Le roman culte inspiré à Truman Capote par un terrible fait divers.

Ma lecture

COUP DE ❤

Je viens de refermer ce classique de la littérature américaine et moi qui ne suis pas une adepte de romans policiers, je dois avouer que j’ai été tenu par ce roman-enquête de Truman Capote, un page turner que je n’ai pas lâché même si dès les premières lignes on a tous les ingrédients de ce qui va arriver.

Les deux meurtriers, Perry et Dick, sont en route, ils roulent vers leur cible et la cible est vite identifiée :  la famille Clutter composée des parents et de deux de leurs enfants : Nancy et Kenyon. L’auteur alterne les présentations, installant peu à peu les futurs meurtriers, leurs victimes, leurs voisins. Puis les crimes sont perpétrés mais nous n’en connaissons pas le motif. On retrouve Perry et Dick dans leur fuite pendant près de huit semaines, de vol de voitures en petites escroqueries, leur arrestation, leurs aveux et motifs puis leur emprisonnement et condamnation.
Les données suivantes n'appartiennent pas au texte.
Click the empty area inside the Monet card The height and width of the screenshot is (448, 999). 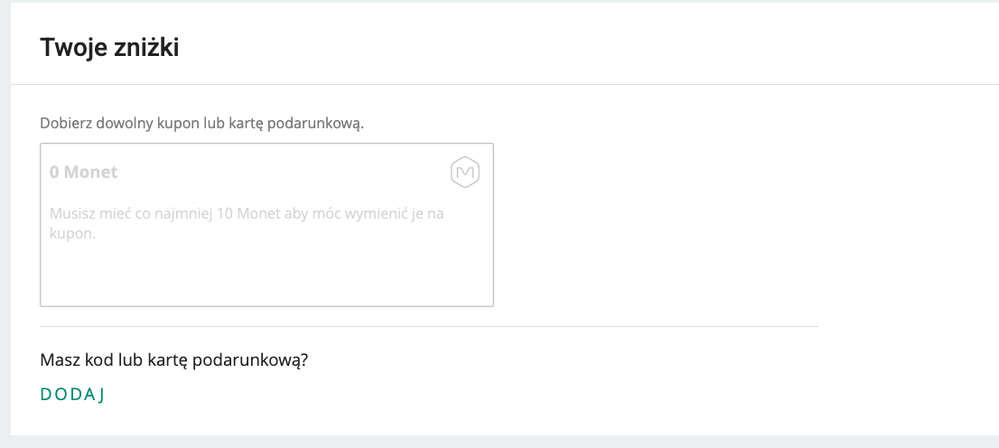267,274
Les événements ont marqué par leur sauvagerie les médias et  le peuple américain par leur sauvagerie, comme ils ont interpellé Truman Capote qui s’est lancé dans une enquête afin de disséquer, avec minutie, chaque personnage intervenant à un moment ou à un autre dans les événements : enquêteurs, juges, relations, familles des meurtriers afin que nous ayons toutes les cartes en mains, tous les éléments comme lui les a découverts au cours de son enquête, allant jusqu’à évoquer les hommes attendant comme eux dans le couloir de la mort.

Vous allez me dire pas de suspens….. Mais si justement et c’est en cela que le roman est passionnant et parfaitement maîtrisé : Truman Capote nous tient en haleine tout au long du récit, distillant tous les détails de son enquête sur ces meurtres véridiques perpétrés une nuit de Thanksgiving 1959 dans le Kansas, meurtres particulièrement sauvages et dont on se pose la question du pourquoi mais aussi du comment on en arrive à tuer sans réel motif. Nous devenons nous-mêmes enquêteurs : comprendre, analyser, écouter ces deux hommes avec leur logique, leur absence de sentiments, vivant au jour le jour, sans regret ni avenir.
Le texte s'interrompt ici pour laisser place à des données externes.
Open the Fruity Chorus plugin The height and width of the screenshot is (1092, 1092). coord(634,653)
Ce qui est le plus remarquable dans ce récit c’est la façon dont l’auteur expose les faits, sans aucune prise de position, les faits rien que les faits et il faut avouer que ceux-ci parlent d’eux-mêmes, le lecteur se laisse guider par les différents informations, découvrant peu à peu toute l’horreur d’un crime sans conscience réelle des assassins. On est atterré par l’absence de tout sentiment de culpabilité,  à la limite de l’inconscience qui d’ailleurs déroutera enquêteurs et psychologues.

Aucun temps mort, c’est un véritable page-turner, les 500 pages sont dévorées, Truman Capote fait d’un fait véridique un roman sociétal sur l’Amérique de l’époque (mais pas différente de l’actuelle) pour lequel il poussera la conscience à rencontrer les protagonistes pour tenter de comprendre leurs mobiles, leurs psychologies, leurs ressentis jusqu’à leurs derniers instants (ils attendirent pendant 5 ans leurs exécutions).
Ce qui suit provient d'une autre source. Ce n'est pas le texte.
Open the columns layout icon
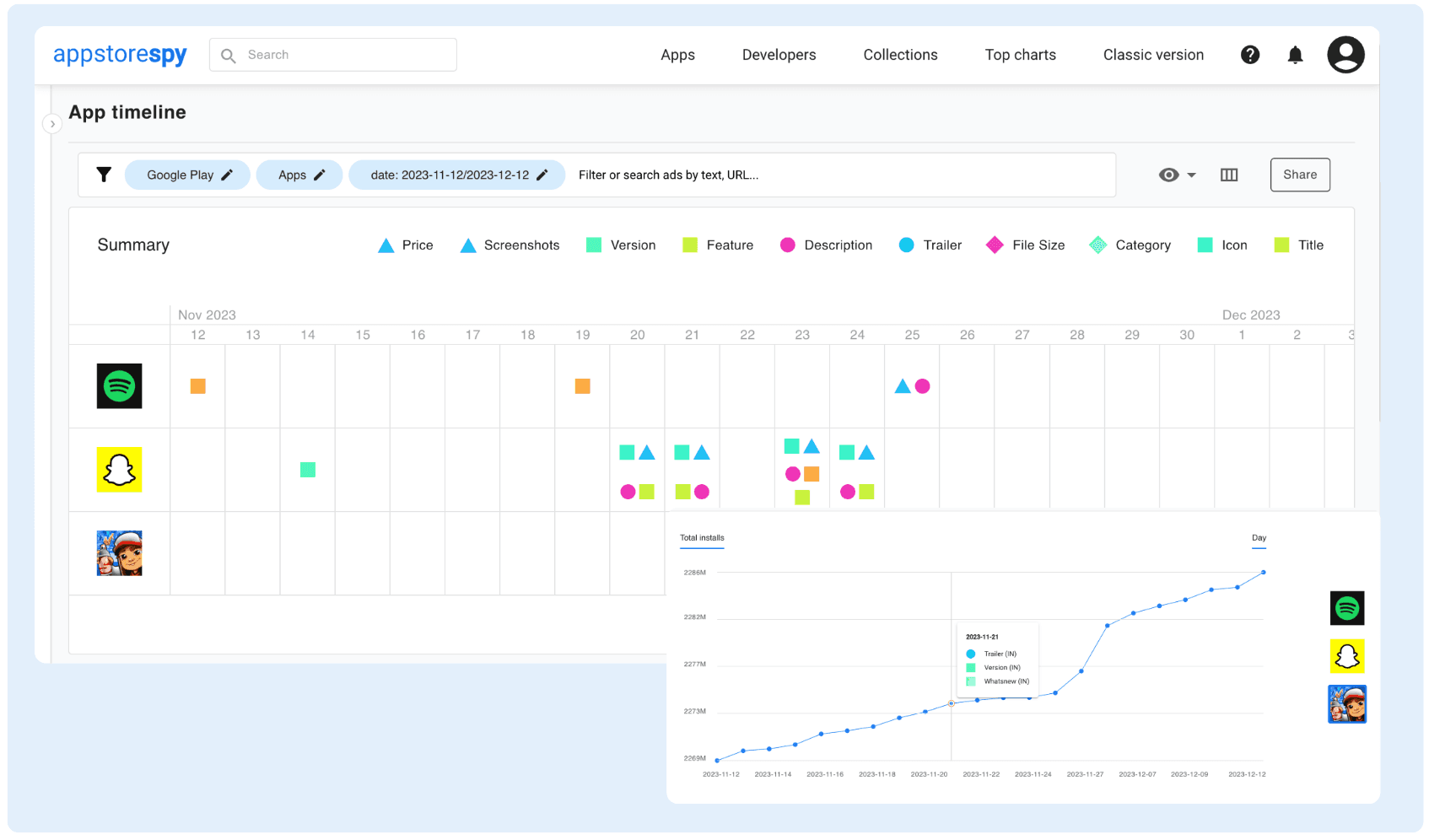Viewport: 1429px width, 840px height. pos(1229,175)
C’est le genre d’œuvre qui laisse une empreinte en vous une fois le livre refermé. On ne peut oublier ces deux hommes, monstres ou victimes d’une enfance, de violences, de hasards de rencontres, de circonstances ou tout simplement psychologiquement faibles, fragiles ?

Dans la dernier partie du roman, « Le coin » (nom donné à l’endroit de l’exécution de la peine de mort), j’ai eu le sentiment que Truman Capote qui avait rencontré les meurtriers, s’attache à eux avec presque un sentiment de pitié mêlée à de l’incompréhension devant leurs arguments :

…Perry dit : « Est-ce que j’ai des regrets ? Si c’est que tu veux dire, non. Je ne ressens rien. Je voudrais bien. Mais ça me laisse complètement froid. Une demi-heure après que ce soit arrivé, Dick blaguait, et moi, je riais. Peut-être qu’on est pas humains. J’suis assez humain pour m’apitoyer sur moi-même. Je regrette de ne pas pouvoir sortir d’ici quand tu t’en iras. Mais c’est tout. (p430)

Oui un grand bon classique de la littérature américaine qui allie écriture, construction, style, travail d’enquête, regards sur un pays au milieu du 20ème siècle sans oublier réflexions sur la culpabilité, la violence gratuite et la peine de mort.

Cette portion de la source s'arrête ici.